The subject has often thought to be a self-portrait, because the figure with the red hair resembled Friedrich. He dressed the figure in altdeutsche (old German clothing), the clothing of Germany’s heroic age, 16th and 17th Centuries. A Nationalist, Friedrich supported a new more liberal government and wanted to abolish the rule of the German nobility. Nationalists wore the old German clothing as a form of protest. The trend was so threatening to the German nobility that altdeutsche clothing was banned in 1819.

“Man and Woman Contemplating the Moon” (1818-1825)

Friedrich married Christiane Caroline Bommer, 19 years his junior, in January 1818. They had three children. The family lived a solitary life. Following his marriage, Friedrich often included a second figure in his paintings. “Man and Woman Contemplating the Moon” (1818-1825) (13” x 17.3’’) depicts two figures on a rugged hill top, their backs to the viewer. Critics generally refer to them as Friedrich and his wife. The man wears altdeutsche clothing, and the woman’s hand rests calmly on his shoulder. The couple stand close together, contemplating the full moon and the distant landscape. 
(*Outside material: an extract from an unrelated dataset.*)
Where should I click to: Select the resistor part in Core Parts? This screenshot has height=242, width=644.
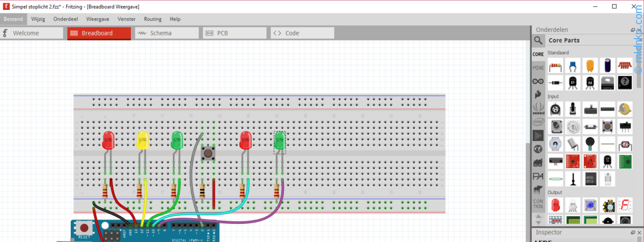point(555,66)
Friedrich places the couple under several evergreen trees, their branches forming a lacy pattern against the moonlit sky. The other major element in the painting, taking up half the hill top, is an ancient tree. Its roots, partially pulled up from the earth, are exposed and form hairy fingers. The wide-spread branches are bare. The tree lists to the right, but remains standing. Throughout the ages, the Moon has always been considered as feminine and a symbol of the cycle of the seasons and of abundance. The full moon completes a heavenly cycle, the time to prepare for the future. Friedrich’s painting communicates hope for the future.

“Solitary Tree” (1822)

Friedrich’s patrons included the Grand Duke Nikolai Pavlovich of Russia and his wife Alexandra Feodrovna. They visited Friedrich’s studio in 1820 and purchased several paintings to take back to St. Petersburg. Their continued patronage, and that of other Russian nobles, sustained the artist when the Romantic style began to go out of favor in the 1830’s. Friedrich suffered several major episodes of depression during his life, and was said to be the “most solitary of the solitary” by his friends. “Solitary Tree” (1822) (21.6” x28”), was one of two works commissioned by Joachim Wagener, a banker and an art patron. The works were to show a morning and an evening landscape. “Solitary Tree” depicts a beautiful morning as the sun rises over a country village. A large tree at the center of the composition connects the earth and heaven. The size of the trunk indicates the tree has experienced a long life. The lower branches still support green leaves, but the top branches are dead. Friedrich organizes the top branches as a reference to the image of the dead Christ on the cross. 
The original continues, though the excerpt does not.